Vietnam Occupation

The Vietnam Occupation or People's Republic of Cambodia was the new regime formed by a heterogenous group of communists and non communist exiles that with the help of 90,000 Vietnameses troops had overthrown Pol Pot's regime. After the Vietnamese troops took Phnom Penh in 1979 the Khmer Rouge fleed to the Thai border and the country was left in chaos and confussion. Millions of Cambodians that had been relocated by force started wandering around the country in search of the families and friends, and hunderds of thousands sought help in the refugees camps along the Thai border.

As a result of this disorganization the fields were left unnatended and in 1979-80 a widespread famine proliferated over the country. The images of starving Cambodians were widely published in the world and an umprecedent aid campaign took place. However, Cambodia was going to be the victim of the international political status quo once more, and the newly stablished People's Republic of Cambodia (a pro Hanoi government headed by Hen Samrin) was not recognised by the international community (except the eastern block and its allies). Little help was offered to reconstruct the country that was left in tatters by the Khmer Rouge. Instead, the international help was diverted to the refugee camps along the Thai border.

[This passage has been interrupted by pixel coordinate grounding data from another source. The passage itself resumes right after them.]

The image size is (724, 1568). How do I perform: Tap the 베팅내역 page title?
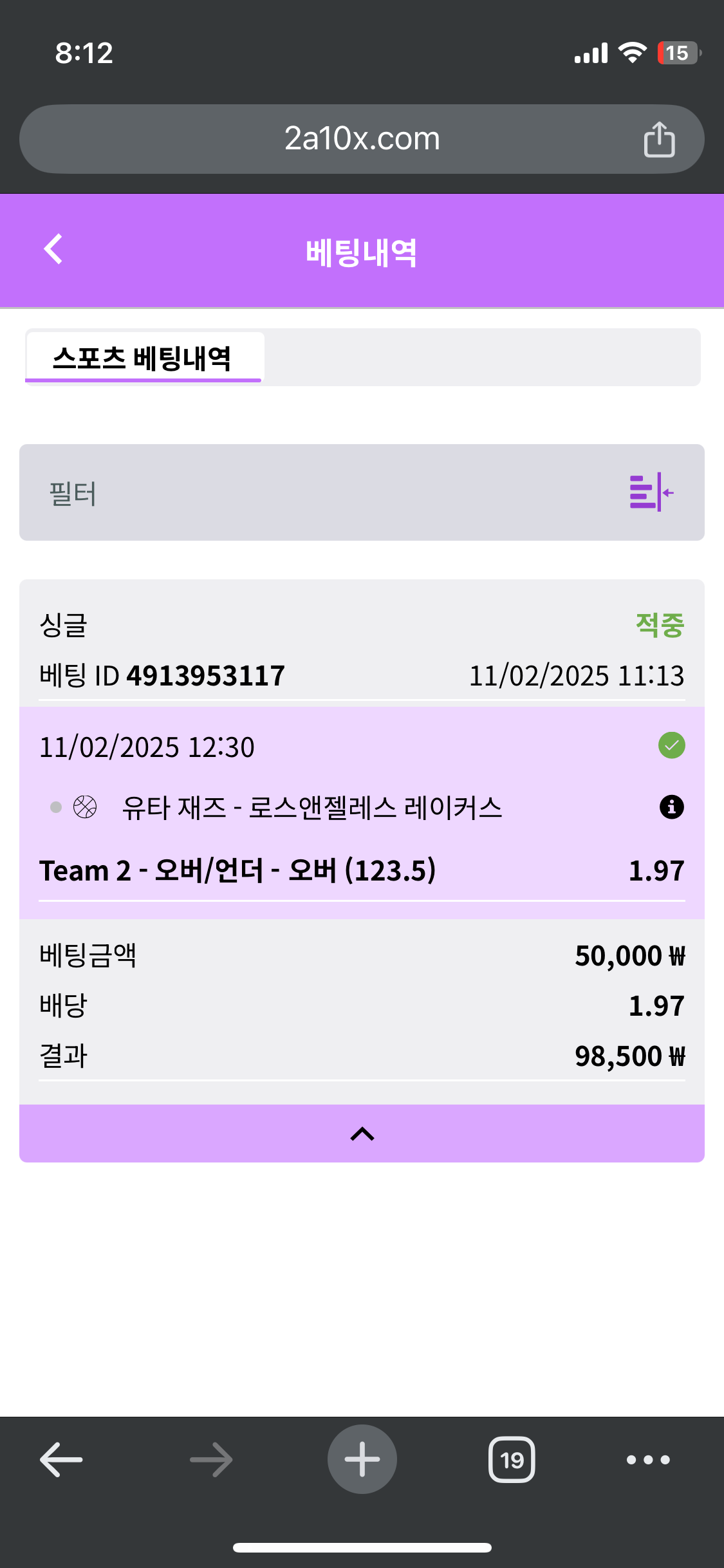(362, 252)
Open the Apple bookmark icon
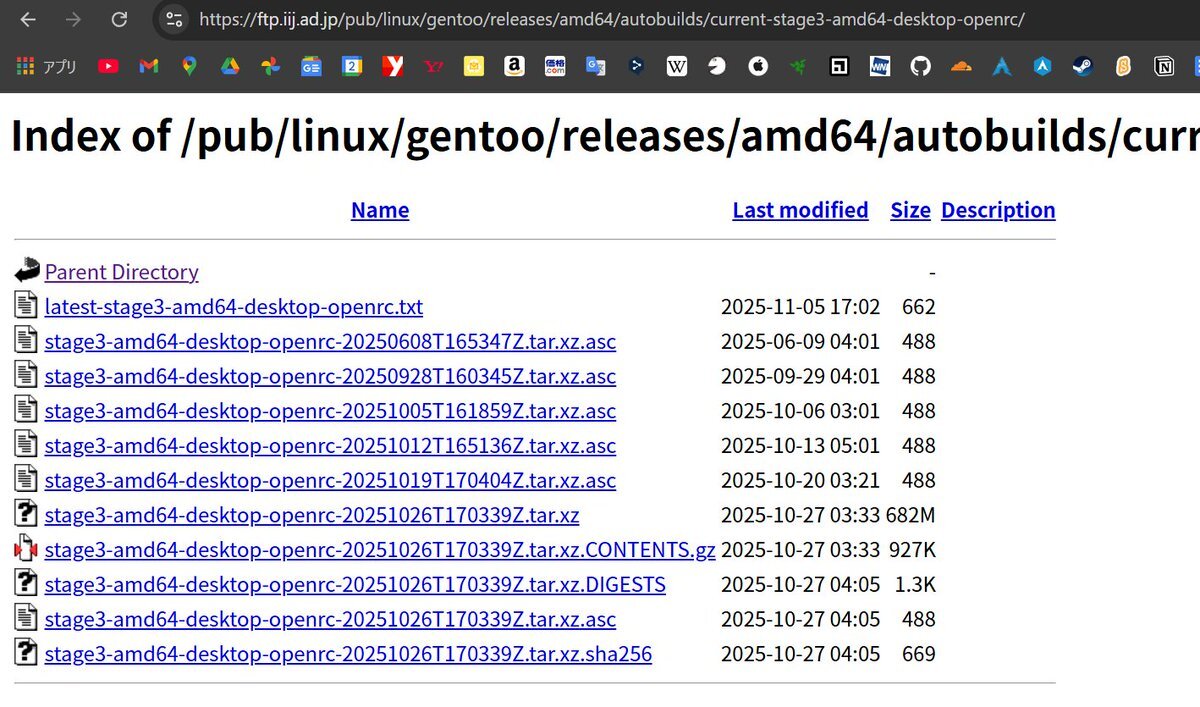 [x=758, y=67]

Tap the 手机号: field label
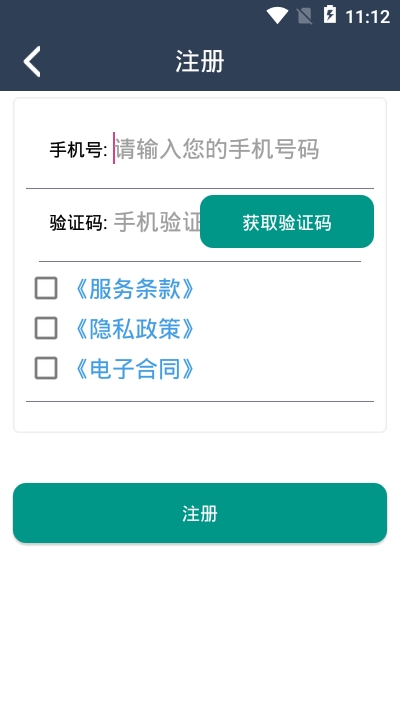tap(78, 150)
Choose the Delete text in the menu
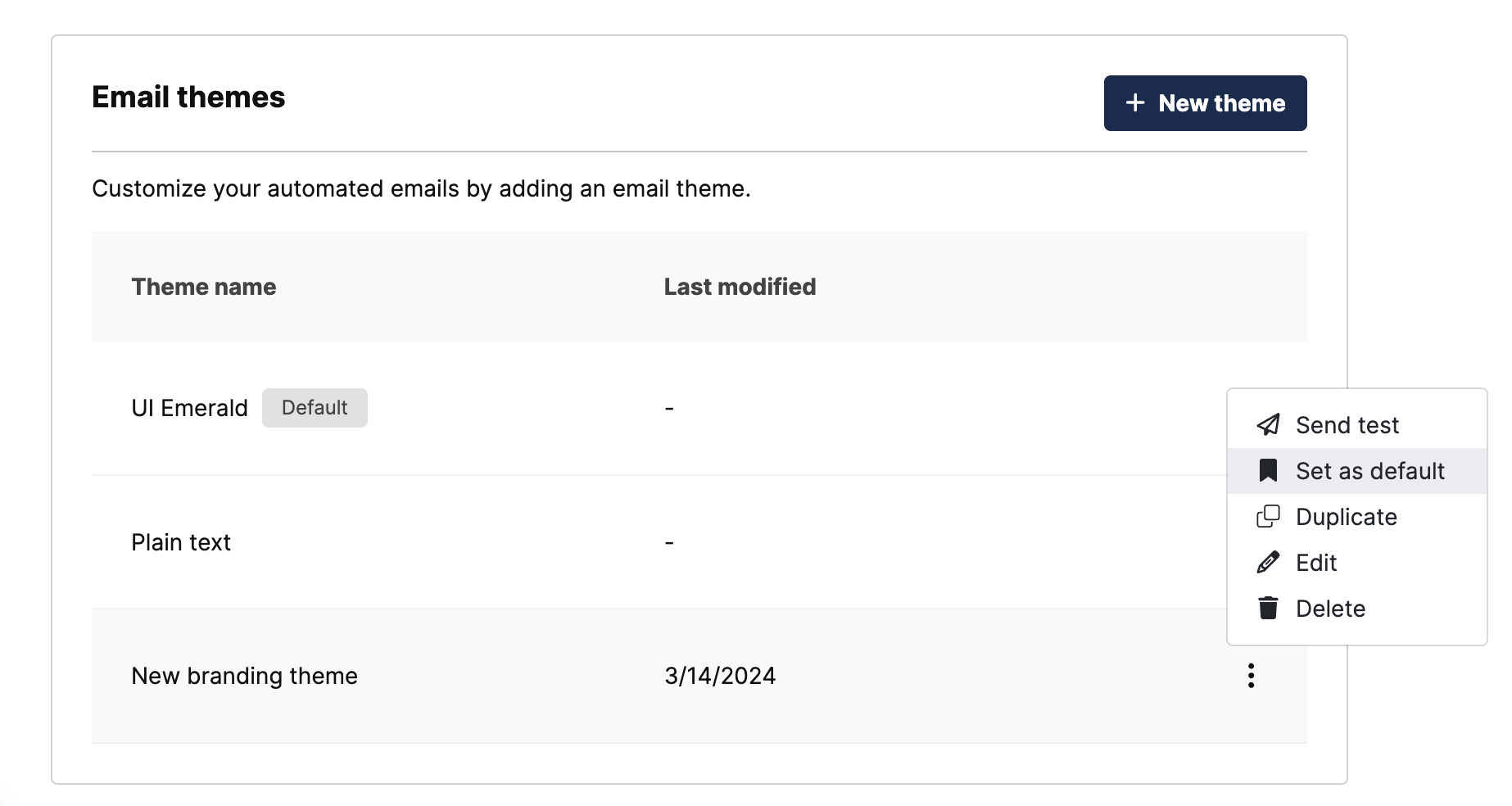This screenshot has width=1512, height=806. pyautogui.click(x=1330, y=609)
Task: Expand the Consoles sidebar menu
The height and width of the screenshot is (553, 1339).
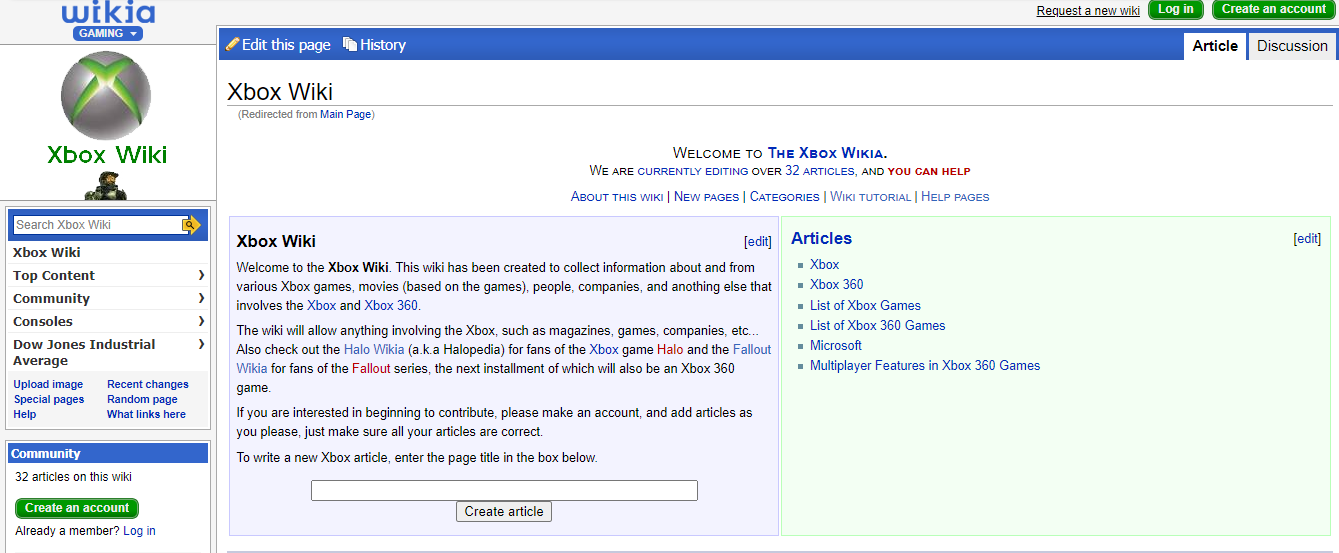Action: [201, 321]
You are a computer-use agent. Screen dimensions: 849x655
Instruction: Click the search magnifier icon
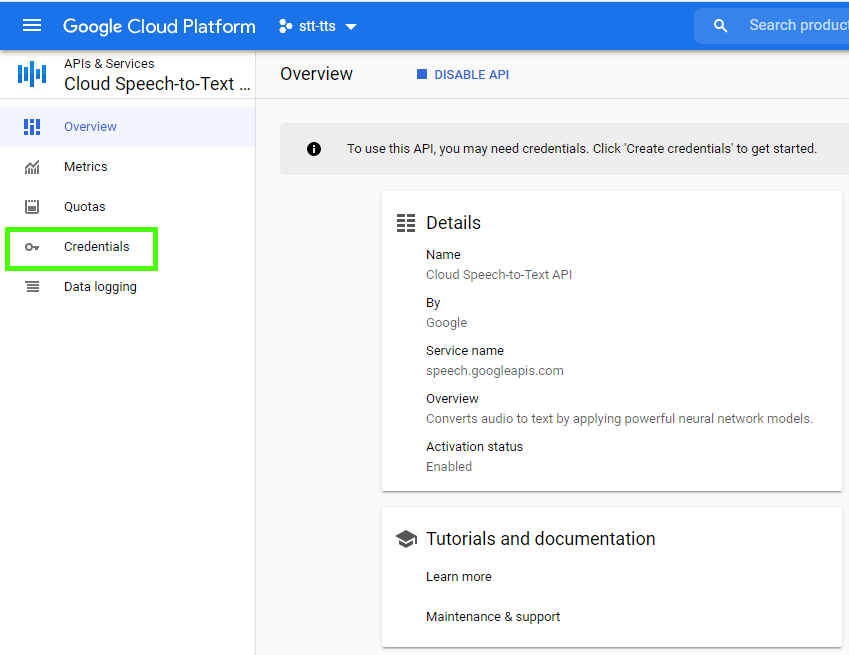pyautogui.click(x=721, y=26)
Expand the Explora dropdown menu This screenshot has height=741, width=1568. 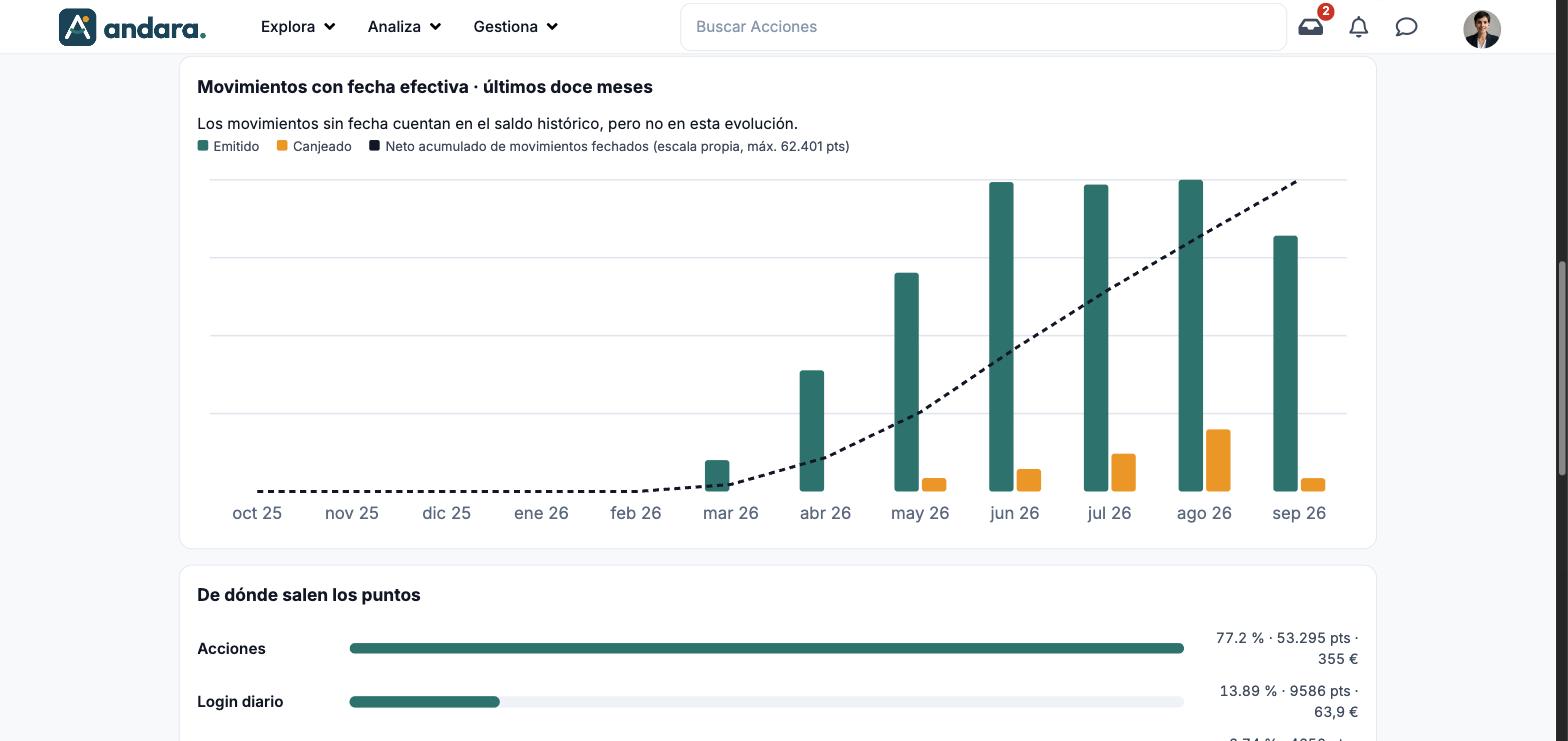click(x=298, y=27)
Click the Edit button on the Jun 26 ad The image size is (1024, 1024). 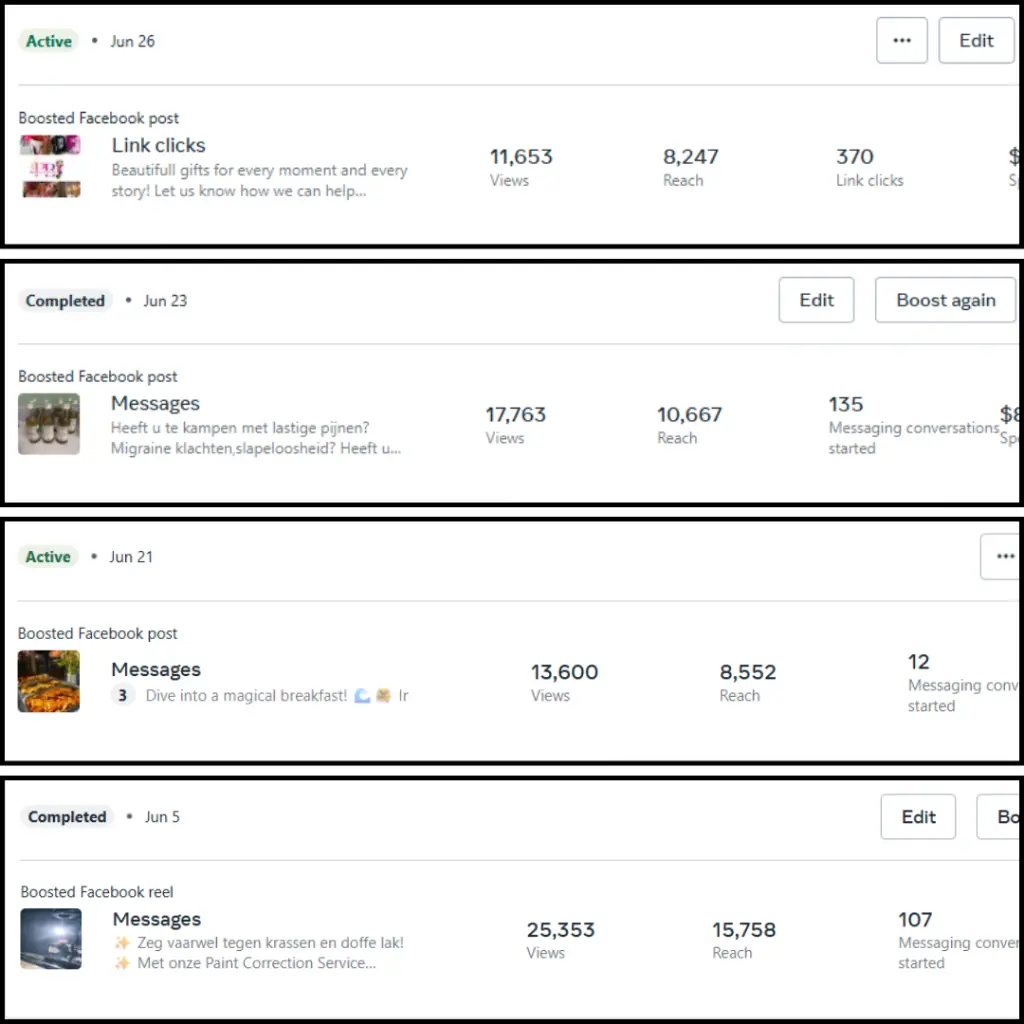[976, 41]
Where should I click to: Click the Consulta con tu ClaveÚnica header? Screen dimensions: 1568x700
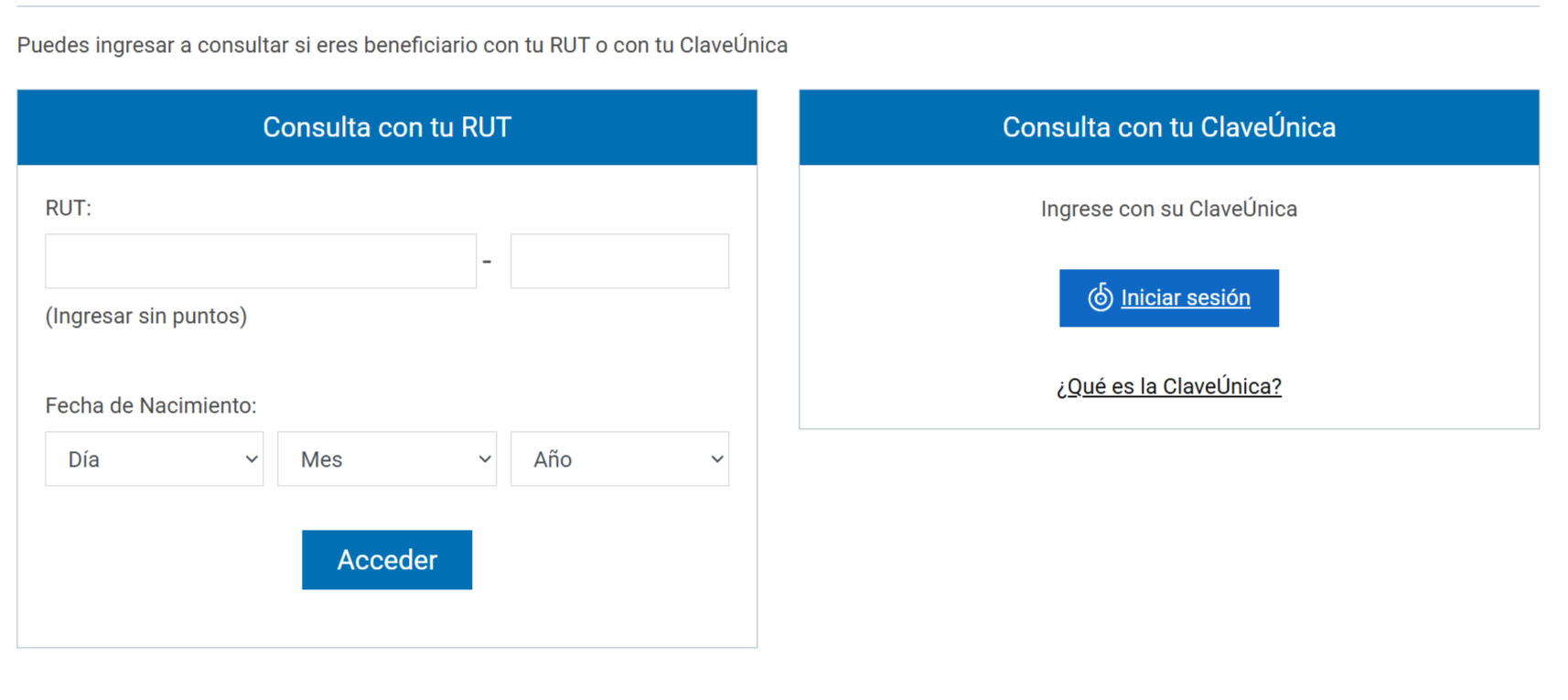point(1168,127)
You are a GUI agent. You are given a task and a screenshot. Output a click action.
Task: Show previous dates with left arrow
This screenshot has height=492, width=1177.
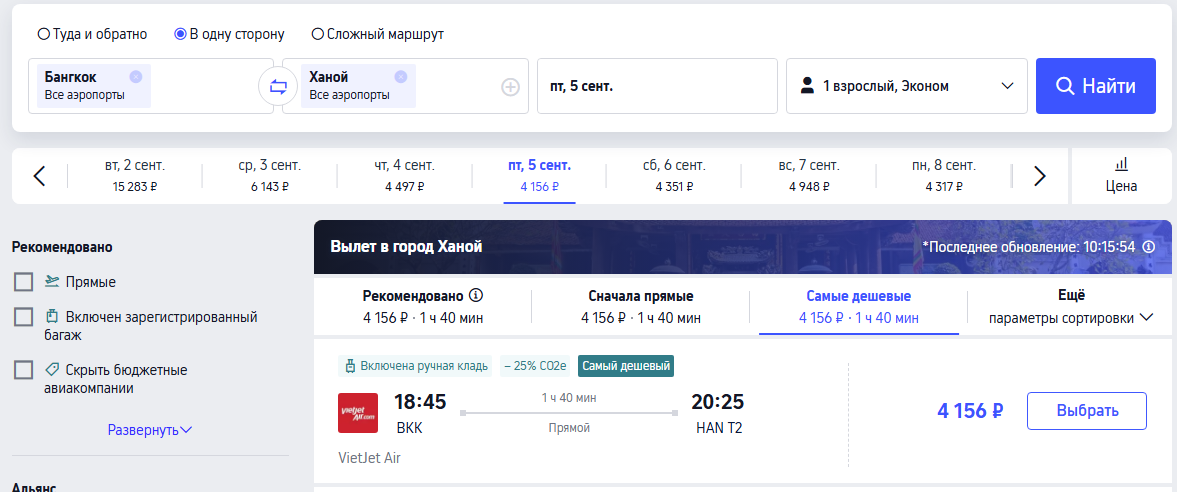click(x=40, y=176)
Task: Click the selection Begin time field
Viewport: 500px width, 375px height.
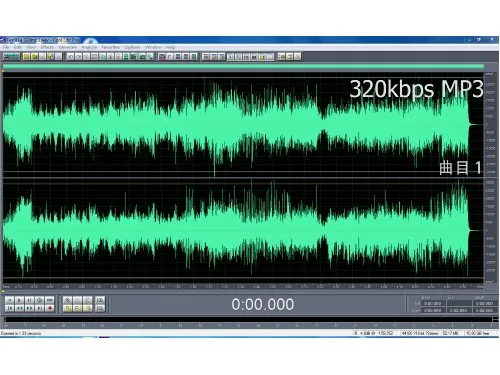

Isolation of the People's Republic of Cambodia

As the Vietnamese consolidated in the country the Khmer Rouge, assisted by China and other ASEAN nations, regrouped and started a guerrila figthing against the Phnom Penh government. They were not the only armed group; the USA assisted and armed other non communist groups that wanted to fight the government. The three major opposition groups (the Khmer Rouge, Prince Sihanouk's Funcipec party and Son Sann's party) signed a coalition against the government in 1982 and Sihanouk served as head of the coalition.


The Khmer Rouge an estimated 2 million Cambodians.

Skulls of Khmer Rouge victims.

The 1980s can be summarised as the civil war fuelled by the USA, China and the ASEAN nations, between the People's Republic of Cambodia and opposition groups, amongst which the Khmer Rouge were the only serious organized fighting force. The country was heavily mined by both sides and deforestation took its toll in the countryside. In 1989 the dismemberment of the eastern block forced an already wretched Vietnam to withdraw from Cambodia.

The departure of the Vietnamese cleared the way for the pacification process of the country. In 1990 the UN put forth a plan for free and democratic elections to take place in 1993. The refugees started to be repatriated to the country. However the Khmer Rouge grew more intransigent and refused to be desarmed as part of the democratic process. Amid the escalating of violence the FUNCIPEC party headed by Sihanouk's som prince Ranariddh won 58 seats in the elections, closely followed by the Cambodian's People Party.

This last party was gradually becoming the dominant force in the country. In 1994 the Khmer Rouge, politically and economically isolated, started desintegrating. The darkest chapter of Cambodian history was finally over, and Cambodia slowly entered a new politcal stage that has shaped present-day Cambodia.